Vorliegender Text ->
Die letzten Geheimnisse des Glimmers

Ein altbekanntes Mineral rückt durch Anwendungen in der Elektronik wieder ins Zentrum der Aufmerksamkeit: Die TU Wien zeigt, dass Glimmer Überraschungen bereithält.

Glimmer ist auf den ersten Blick etwas ganz Gewöhnliches: Es ist ein häufiges Mineral, das etwa in Granit vorkommt, es wurde bereits unzählige Male untersucht, aus geologischer, chemischer und technischer Perspektive.

Man könnte glauben, über so ein alltägliches Material lässt sich nichts Neuer mehr herausfinden. Doch das wäre ein Irrtum: Die Oberflächenphysikalischen Details von Glimmer wurden nämlich bisher noch nie auf atomarer Skala studiert – nun präsentierte allerdings ein Team der TU Wien dazu eine Studie im Fachjournal „Nature Communications“. Es gelang, die Verteilung von Kalium-Ionen auf der Glimmer-Oberfläche zu erklären. Das ist wichtig für die Forschung an Elektronik mit 2D-Materialien.

Aufgabenstellung -> Kannst du den Text über die Glimmer-Oberfläche im Anschluss an seinen letzten Satz fortsetzen?

Aufgeführte Datensätze ->

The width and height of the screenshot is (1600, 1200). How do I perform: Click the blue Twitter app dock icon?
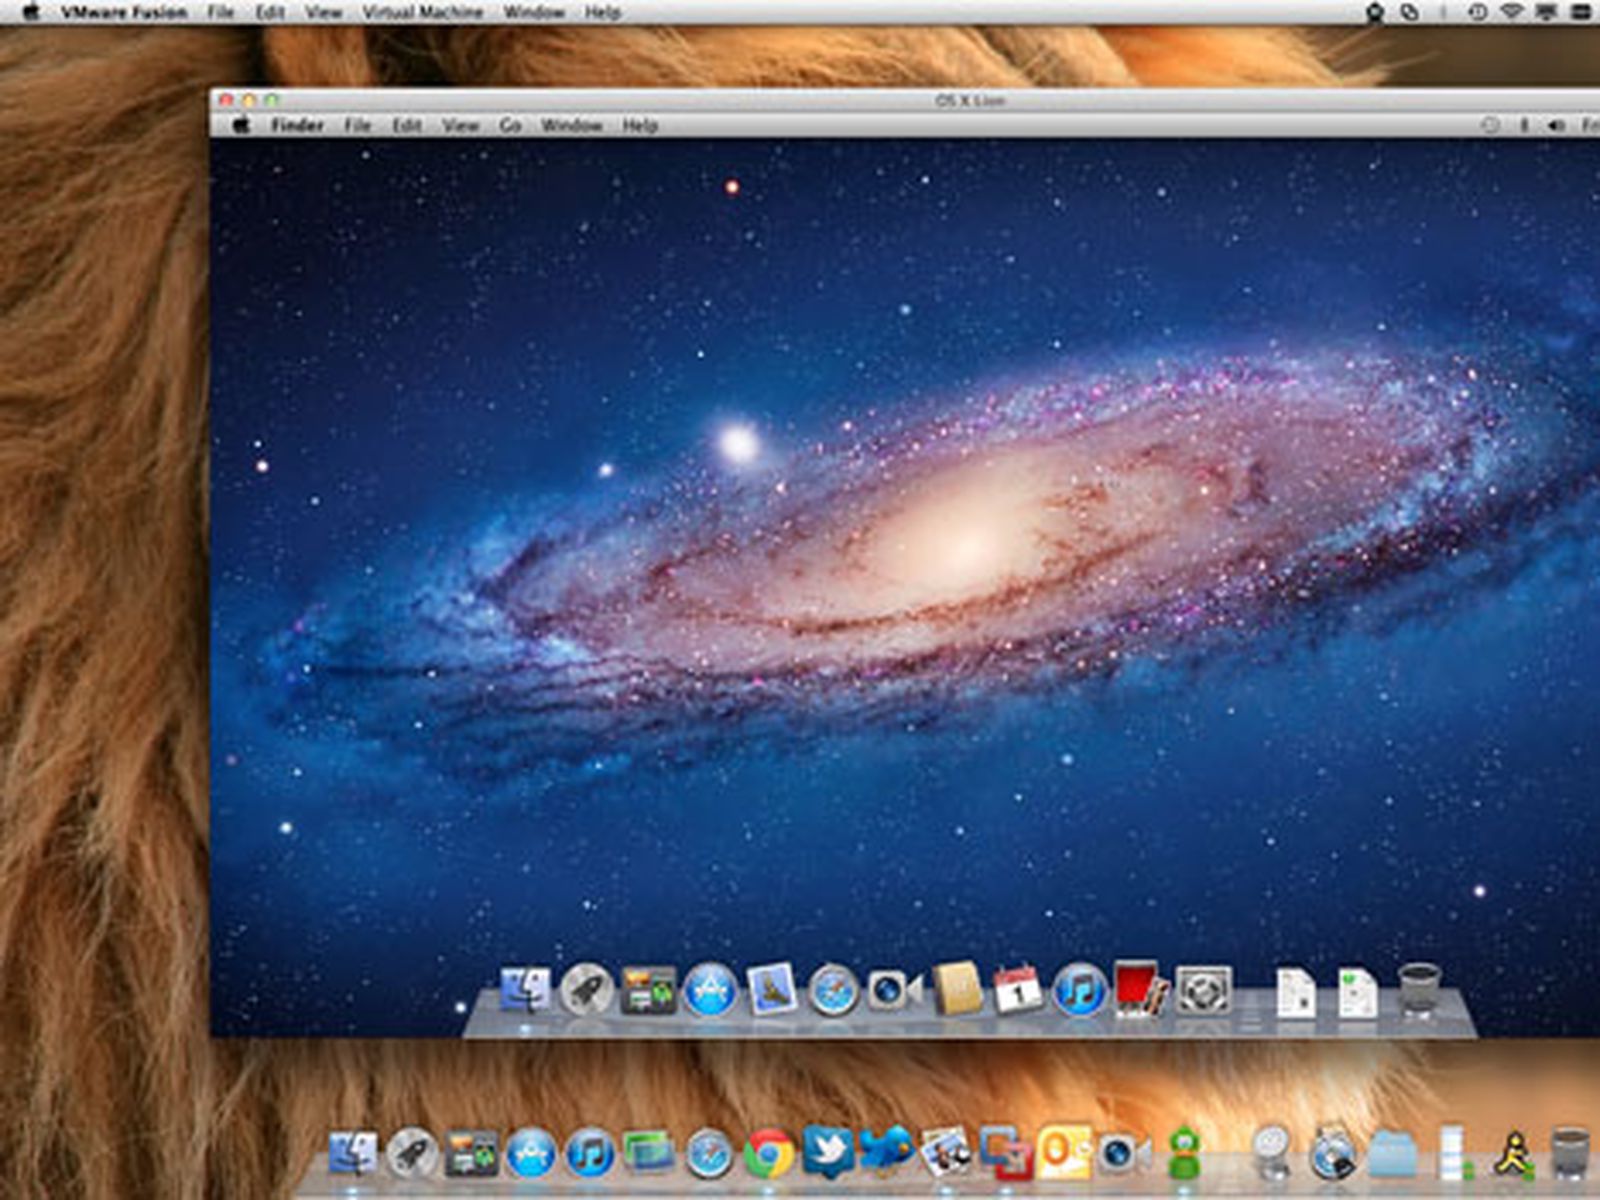coord(828,1152)
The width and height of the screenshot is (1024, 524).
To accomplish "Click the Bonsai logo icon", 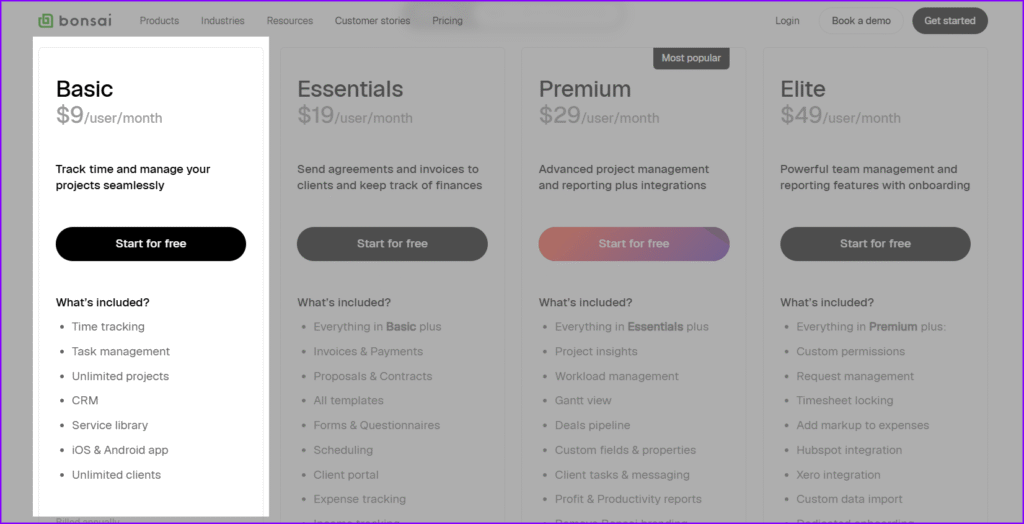I will click(x=46, y=20).
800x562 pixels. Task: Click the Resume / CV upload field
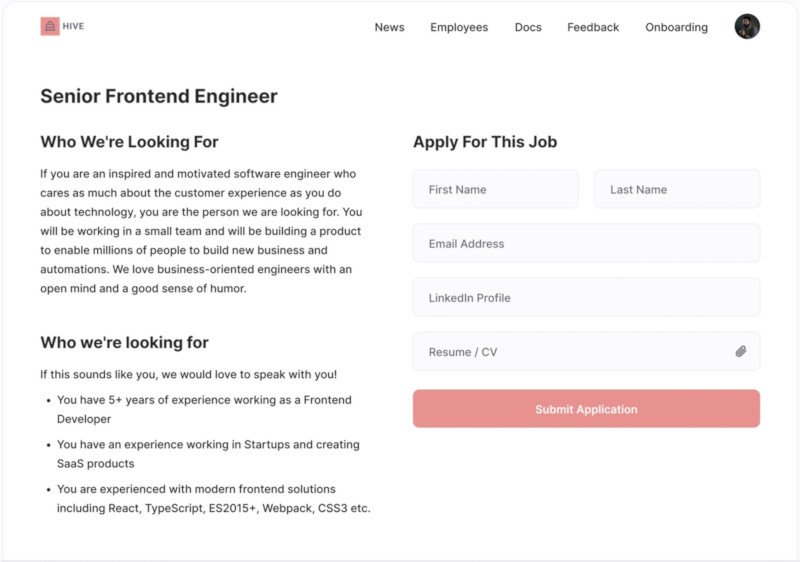[586, 351]

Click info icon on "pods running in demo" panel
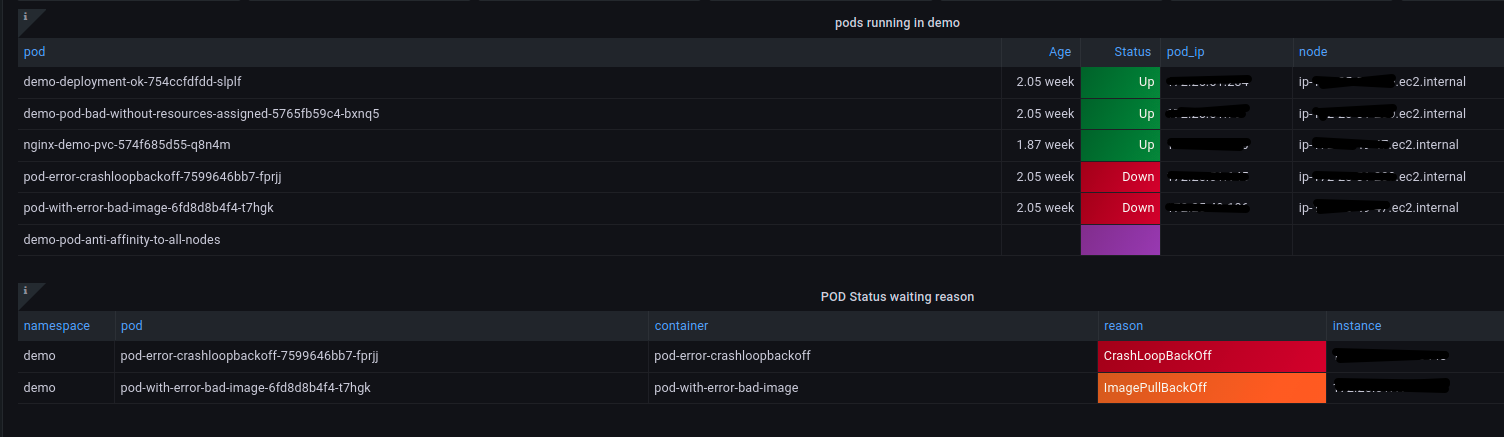point(25,17)
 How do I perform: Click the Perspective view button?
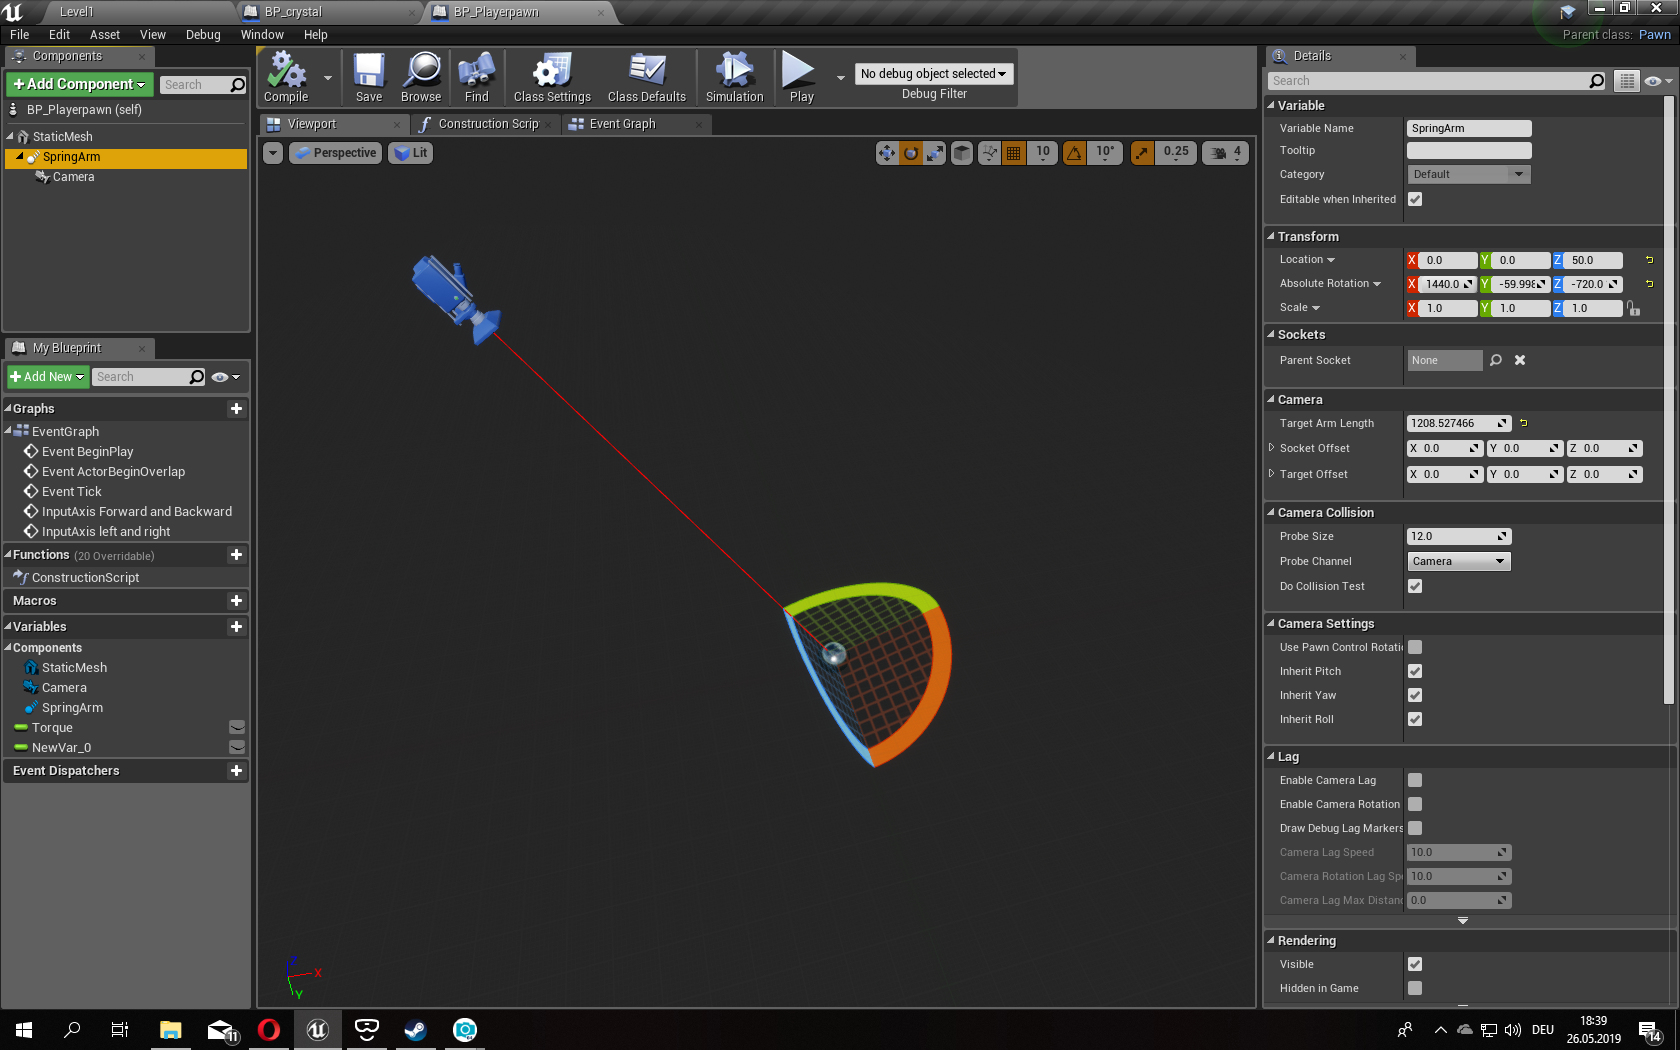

Antwort ->
Atomar dünne Schichten

2D-Materialien sind eines der meisterforschten Themen in der aktuellen Materialwissenschaft: Seit es gelungen ist, bestimmte Materialien wie Graphen oder Molybdändisulfid herzustellen, die nur aus einer oder aus wenigen Lagen von Atomen bestehen, werden immer wieder neue Erkenntnisse über die ungewöhnlichen Eigenschaften dieser Materialien gewonnen.

Glimmer ist in gewissem Sinn ein natürlich vorkommendes 2D-Material: Er besteht aus atomar dünnen Schichten, die je nach Glimmer-Typ unterschiedliche Atome enthalten können: Sauerstoff ist immer dabei, oft Silizium, häufig auch Kalium oder Aluminium. Der Schicht-Aufbau des Glimmers ist auch der Grund für sein charakteristisches Glänzen – oft erkennt man ein Farbenspiel, ähnlich wie bei einer dünnen Ölschicht auf einer Wasserpfütze.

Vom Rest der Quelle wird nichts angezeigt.